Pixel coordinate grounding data

::::::::::

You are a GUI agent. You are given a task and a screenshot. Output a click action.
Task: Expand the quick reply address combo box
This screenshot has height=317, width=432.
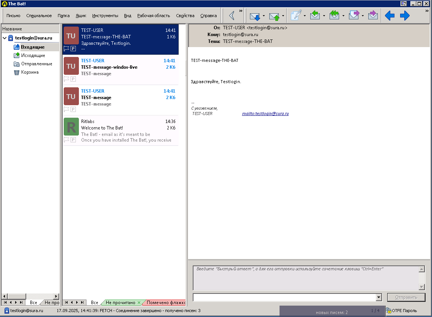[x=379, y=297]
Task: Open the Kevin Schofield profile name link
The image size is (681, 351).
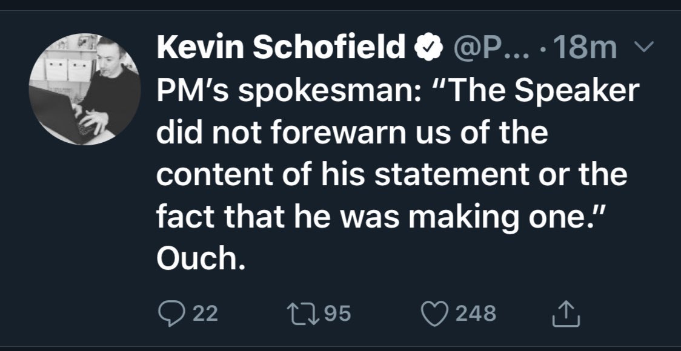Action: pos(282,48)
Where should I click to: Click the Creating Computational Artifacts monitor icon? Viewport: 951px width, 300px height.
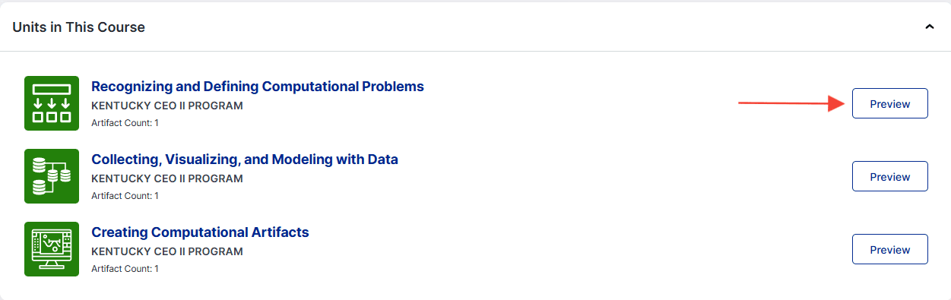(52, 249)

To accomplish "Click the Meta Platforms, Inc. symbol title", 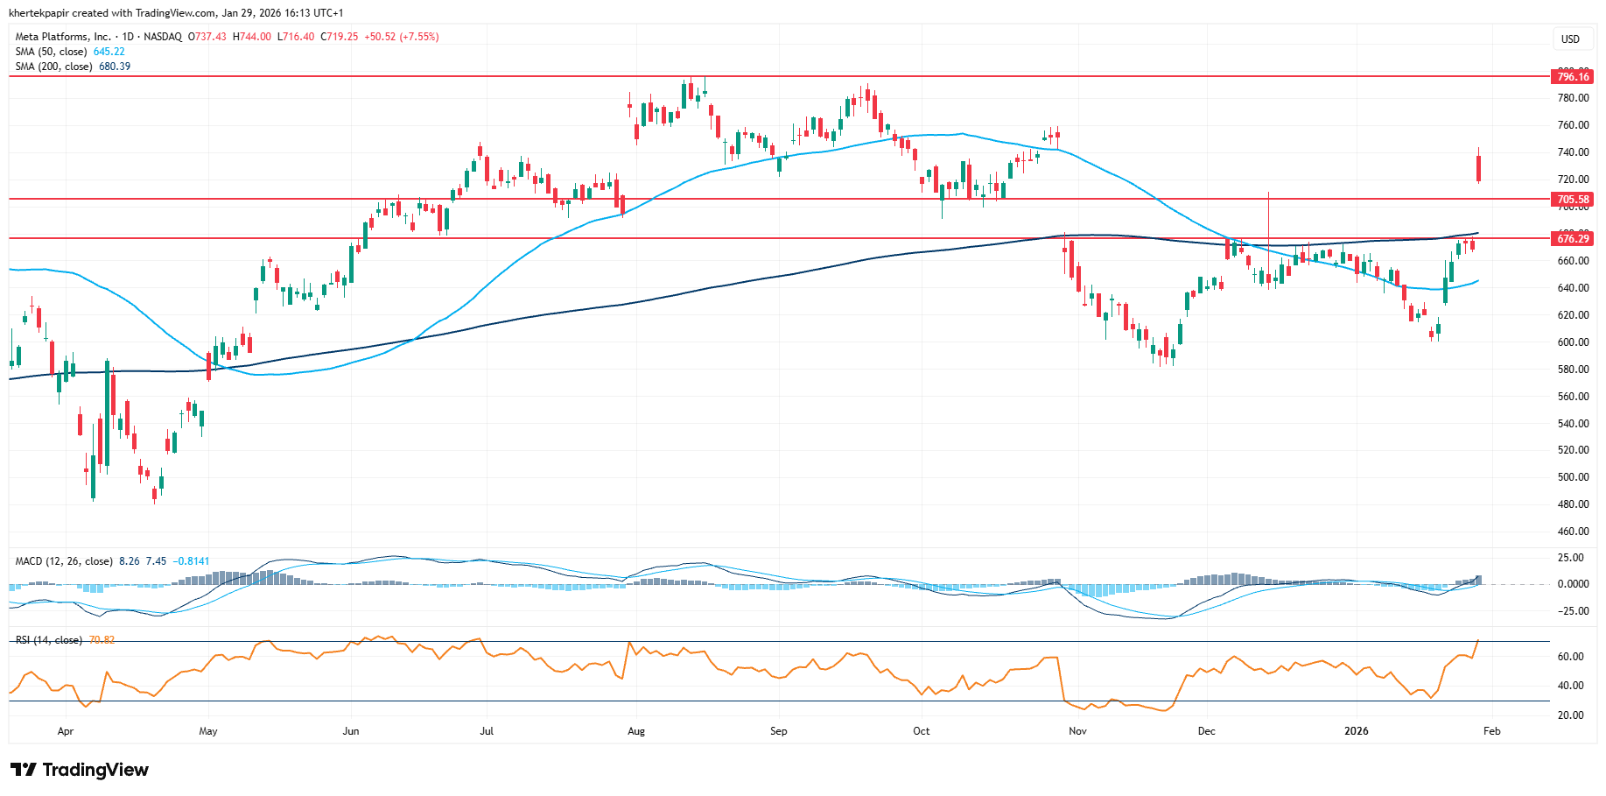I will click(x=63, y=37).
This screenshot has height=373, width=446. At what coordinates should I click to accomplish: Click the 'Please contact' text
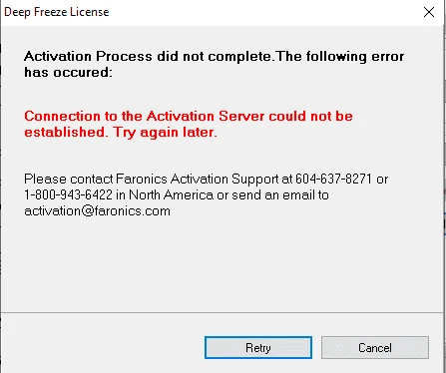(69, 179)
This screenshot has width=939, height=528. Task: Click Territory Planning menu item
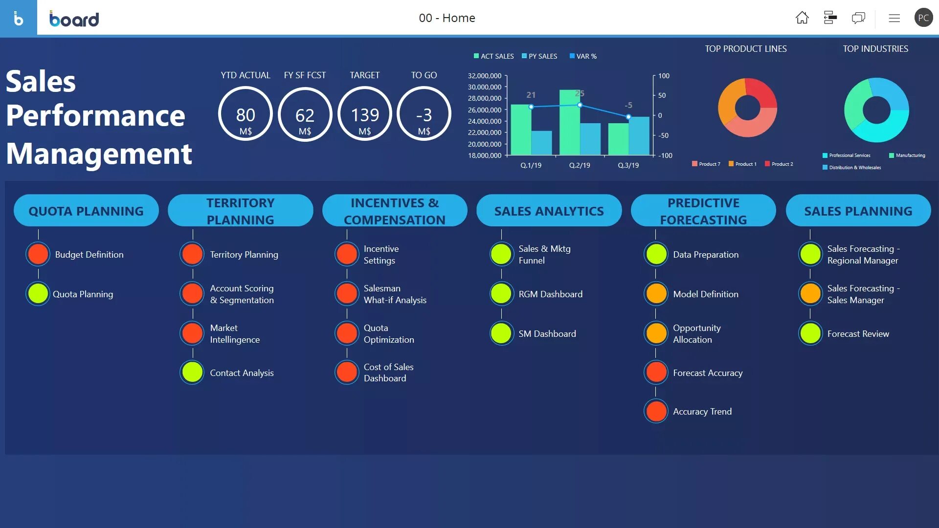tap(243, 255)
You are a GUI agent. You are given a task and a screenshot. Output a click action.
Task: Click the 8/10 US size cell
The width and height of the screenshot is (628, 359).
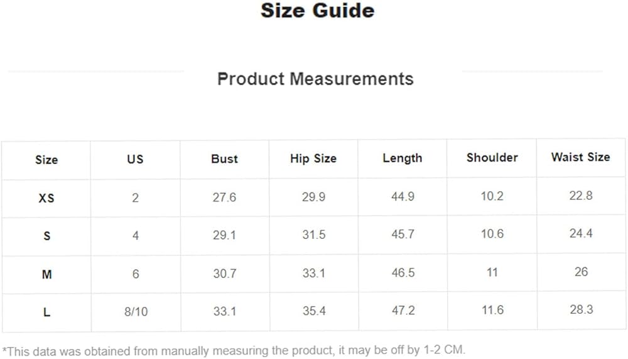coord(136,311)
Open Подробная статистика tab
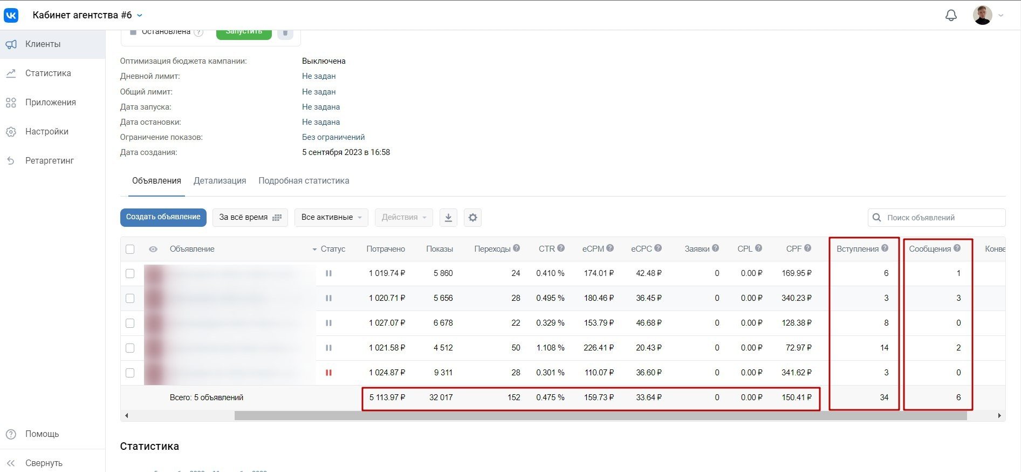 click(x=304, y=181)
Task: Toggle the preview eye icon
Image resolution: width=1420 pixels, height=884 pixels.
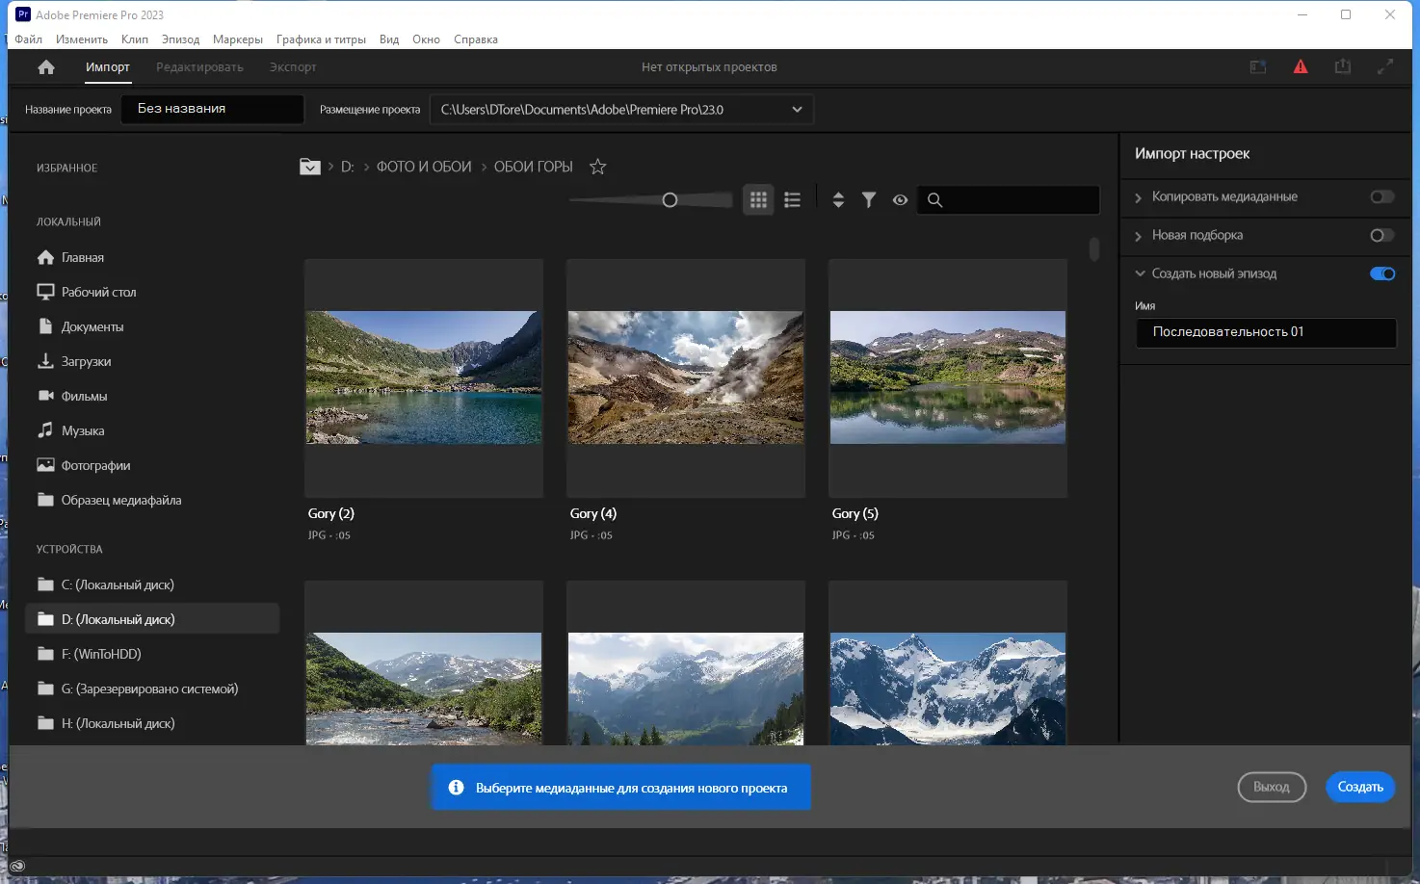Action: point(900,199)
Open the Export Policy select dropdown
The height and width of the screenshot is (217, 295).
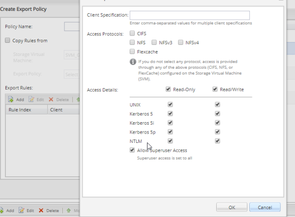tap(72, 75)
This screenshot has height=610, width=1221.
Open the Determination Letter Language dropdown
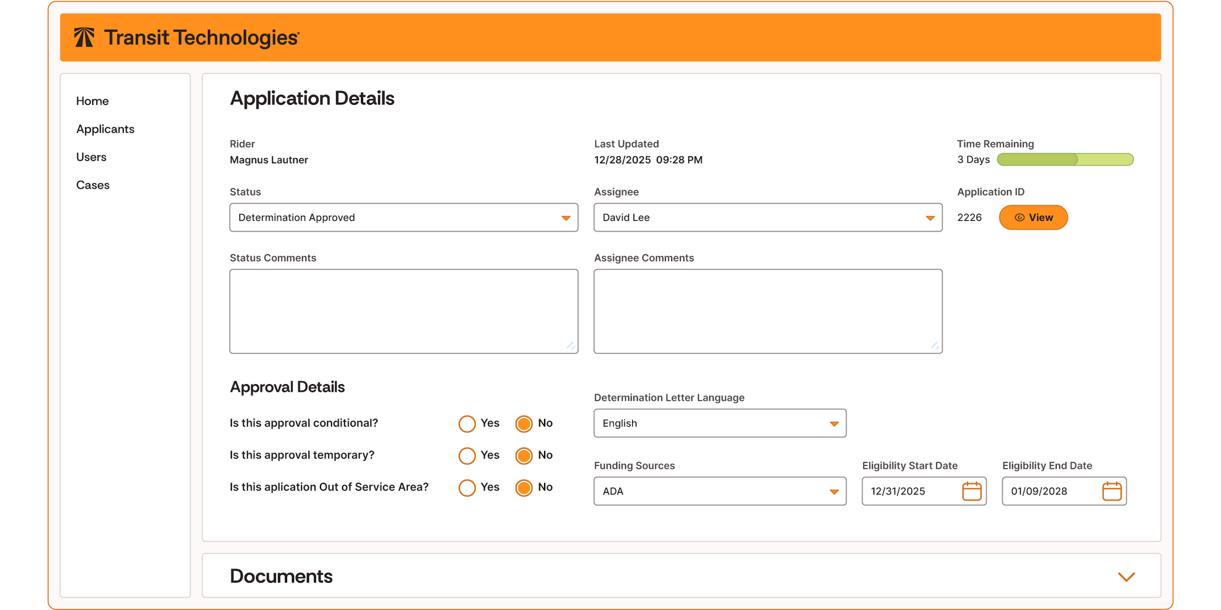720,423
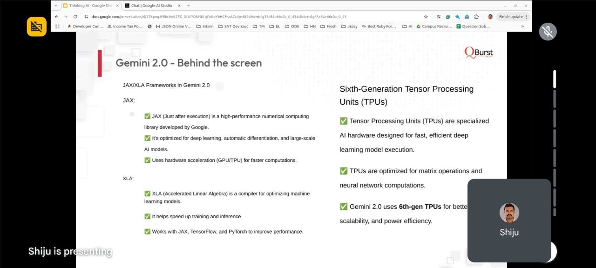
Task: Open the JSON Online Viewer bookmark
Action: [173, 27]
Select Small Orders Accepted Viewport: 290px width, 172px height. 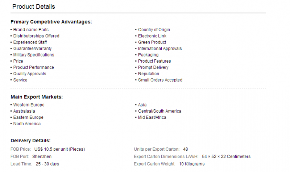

::::::::::

| TRY IT |
Every line from the one with "Open the Determination" through the end of the records above belongs in the answer, copied exactly; no picture does.

| REPLY TO THE TASK |
Open the Determination Letter Language dropdown
720,423
Task: Open the JSON Online Viewer bookmark
Action: [173, 27]
Select Small Orders Accepted Viewport: 290px width, 172px height. 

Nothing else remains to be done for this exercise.